▶ _TEXT BLOCK_:
....................

Future Reflections Special Issue: Technology
by Richard Baldwin
From the Editor: Richard Baldwin is a professor of computer information technology at Austin Community College in Austin, Texas.
Four years ago a blind student named Amanda Lacy enrolled in one of my computer programming classes at Austin Community College. She was bright, she worked hard, and she did very well in my course. Later I learned with surprise that she was struggling in a physics class. I knew that her difficulties had nothing to do with her innate ability. It turned out that the problem was her lack of access to course materials. Amanda had an electronic version of the physics textbook, but it contained hundreds of equations, pictures, and diagrams that she could not access with her assistive technology--a screen reader and a Braille display.
I felt strongly that blind students should not be excluded from the study of physics due to inaccessible materials. I offered to tutor Amanda, and we worked together for about four hours a week. Eventually I authored an online physics tutorial called "Accessible Physics Concepts for Blind Students."
Through my work with Amanda, I learned that blind students needed an effective way to draw and submit graphical homework assignments such as vector diagrams. Although several outstanding free drawing programs were available on the Internet, they were designed for sighted users. Most of them required the user to manipulate a mouse. For Amanda and other blind students, I wrote an accessible drawing program named SVGDraw01. The theme for this program is "If you can imagine it, you can draw it."

....................

▶ _DATA ENTRIES_:
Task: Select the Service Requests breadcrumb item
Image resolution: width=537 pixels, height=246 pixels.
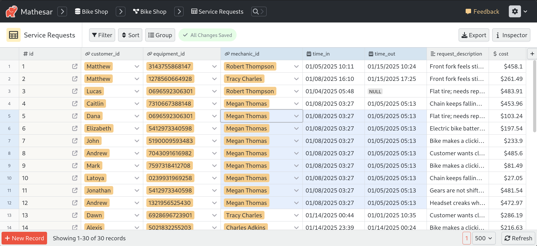Action: (x=217, y=12)
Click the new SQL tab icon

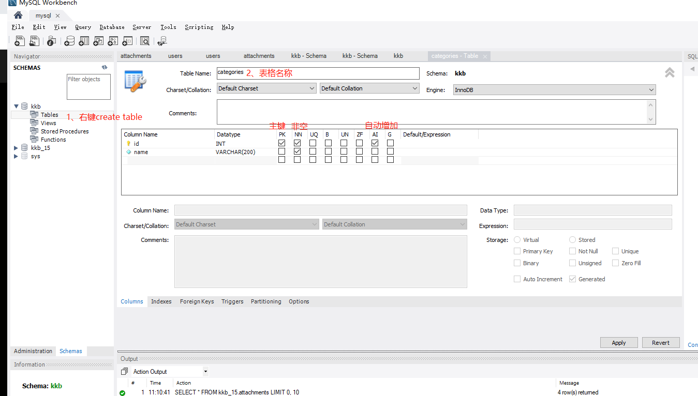click(20, 41)
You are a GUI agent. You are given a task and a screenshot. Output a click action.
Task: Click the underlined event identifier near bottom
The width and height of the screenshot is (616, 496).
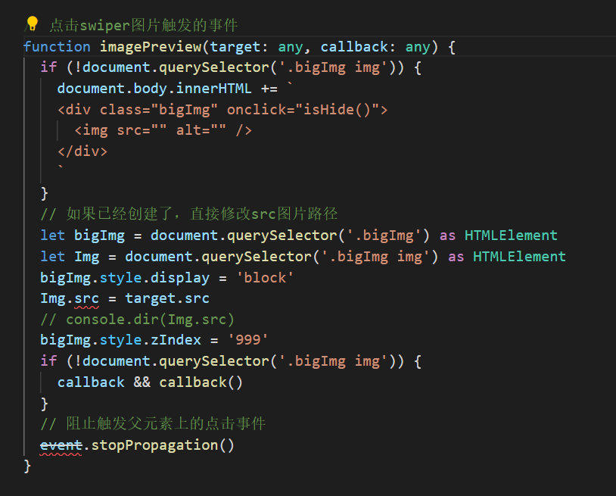(x=61, y=445)
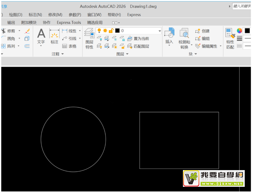This screenshot has height=193, width=254.
Task: Open the 修改(M) menu
Action: click(55, 15)
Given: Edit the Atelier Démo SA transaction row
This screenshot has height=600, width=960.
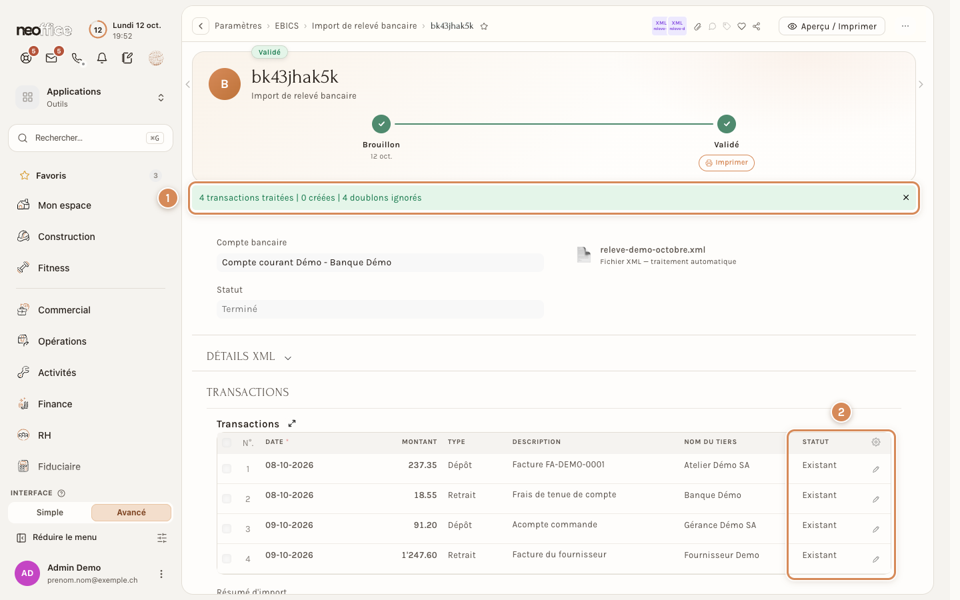Looking at the screenshot, I should point(876,469).
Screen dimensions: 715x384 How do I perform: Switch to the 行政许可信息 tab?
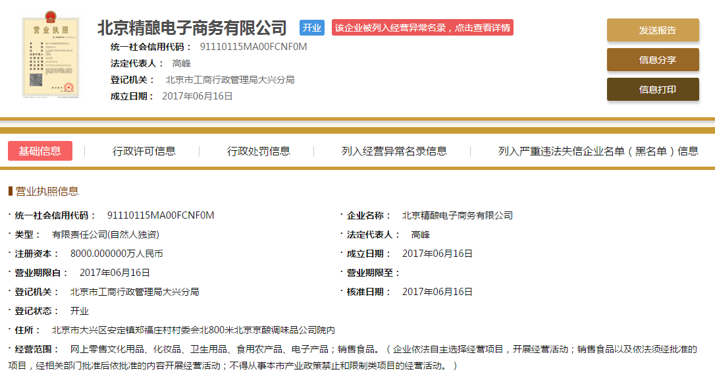144,151
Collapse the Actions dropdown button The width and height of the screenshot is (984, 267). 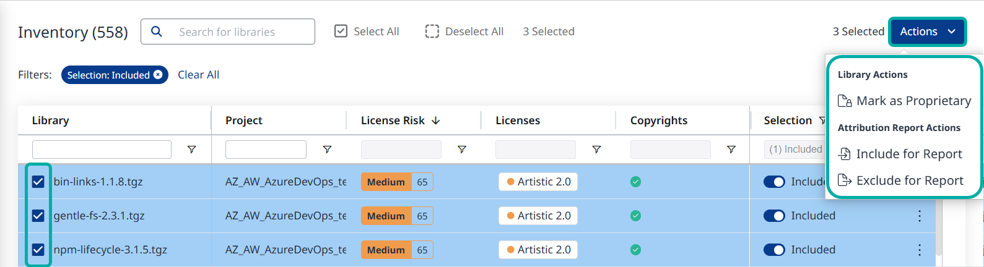point(927,32)
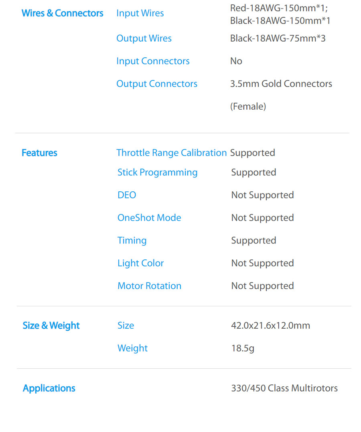Select the Motor Rotation label
Viewport: 361px width, 432px height.
coord(149,286)
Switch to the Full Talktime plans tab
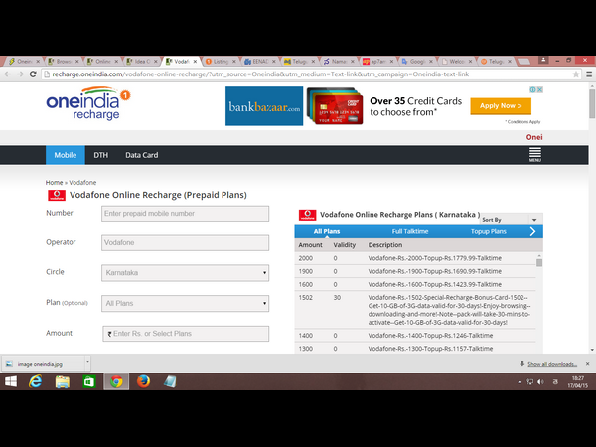596x447 pixels. (410, 231)
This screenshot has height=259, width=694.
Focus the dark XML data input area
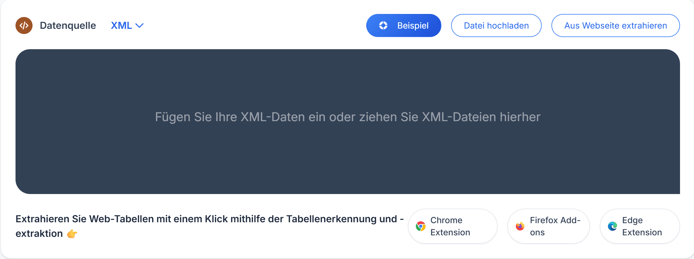coord(348,121)
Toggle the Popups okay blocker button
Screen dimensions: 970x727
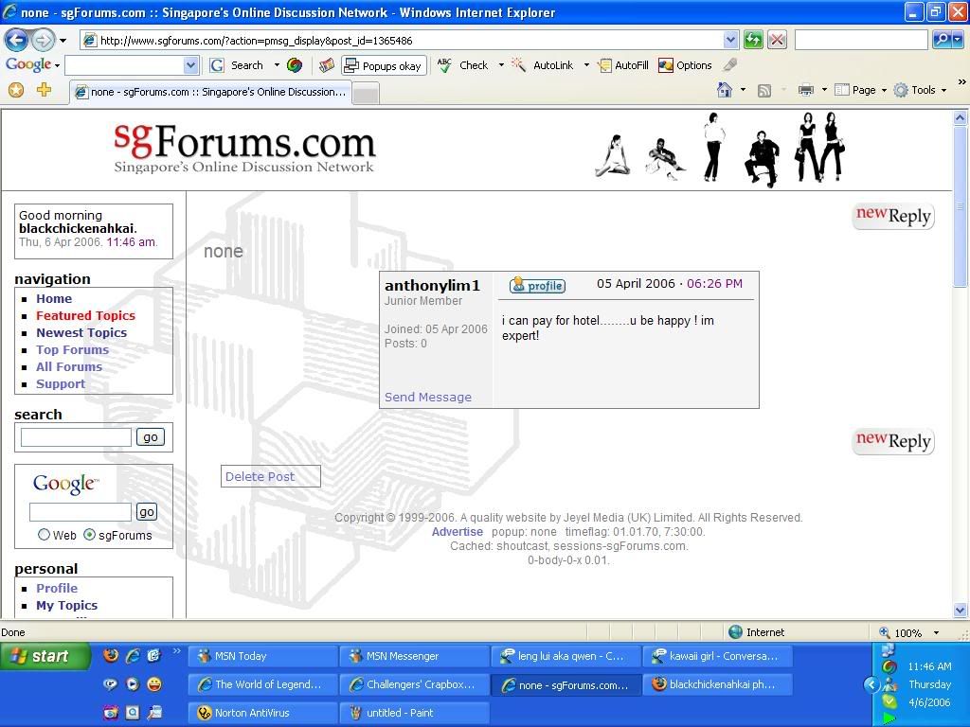pyautogui.click(x=383, y=65)
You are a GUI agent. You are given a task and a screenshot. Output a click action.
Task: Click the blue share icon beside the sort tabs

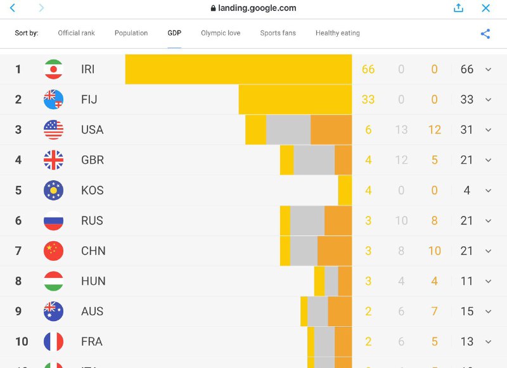click(485, 34)
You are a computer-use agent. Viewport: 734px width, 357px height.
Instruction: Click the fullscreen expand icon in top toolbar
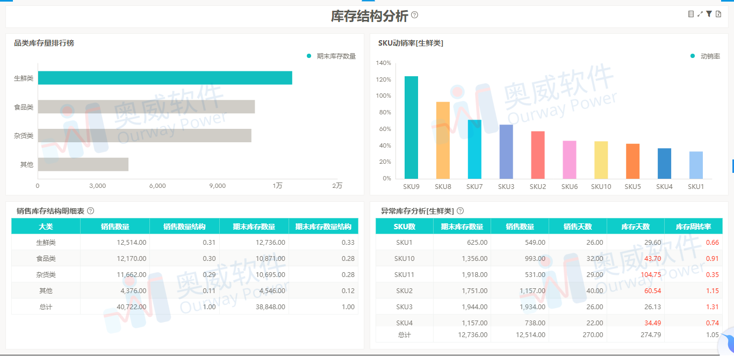point(700,13)
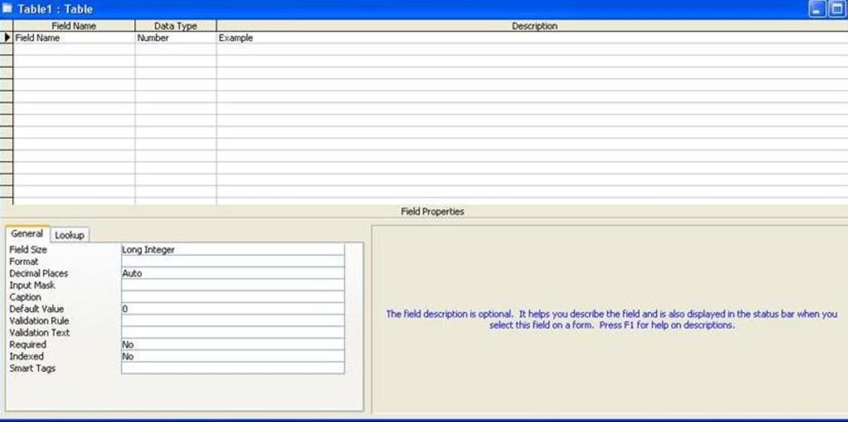848x422 pixels.
Task: Restore the Table1 table window size
Action: 837,9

....................

▶ _TASK SET_:
1. Reproduce the part of the article on accessible physics materials starting at "Four years ago" and ending at "a Braille display.".
2. According to the article on accessible physics materials, are these statements true? Answer yes or no for each and quote the deciding words. (a) Amanda Lacy did poorly in the computer programming course. (b) The tutoring sessions took about four hours a week. (c) Most of the free drawing programs required the user to manipulate a mouse.

▶ _SOLUTIONS TO THE TASKS_:
1.
Four years ago a blind student named Amanda Lacy enrolled in one of my computer programming classes at Austin Community College. She was bright, she worked hard, and she did very well in my course. Later I learned with surprise that she was struggling in a physics class. I knew that her difficulties had nothing to do with her innate ability. It turned out that the problem was her lack of access to course materials. Amanda had an electronic version of the physics textbook, but it contained hundreds of equations, pictures, and diagrams that she could not access with her assistive technology--a screen reader and a Braille display.

2.
(a) No: "she did very well in my course."
(b) Yes: "we worked together for about four hours a week."
(c) Yes: "Most of them required the user to manipulate a mouse."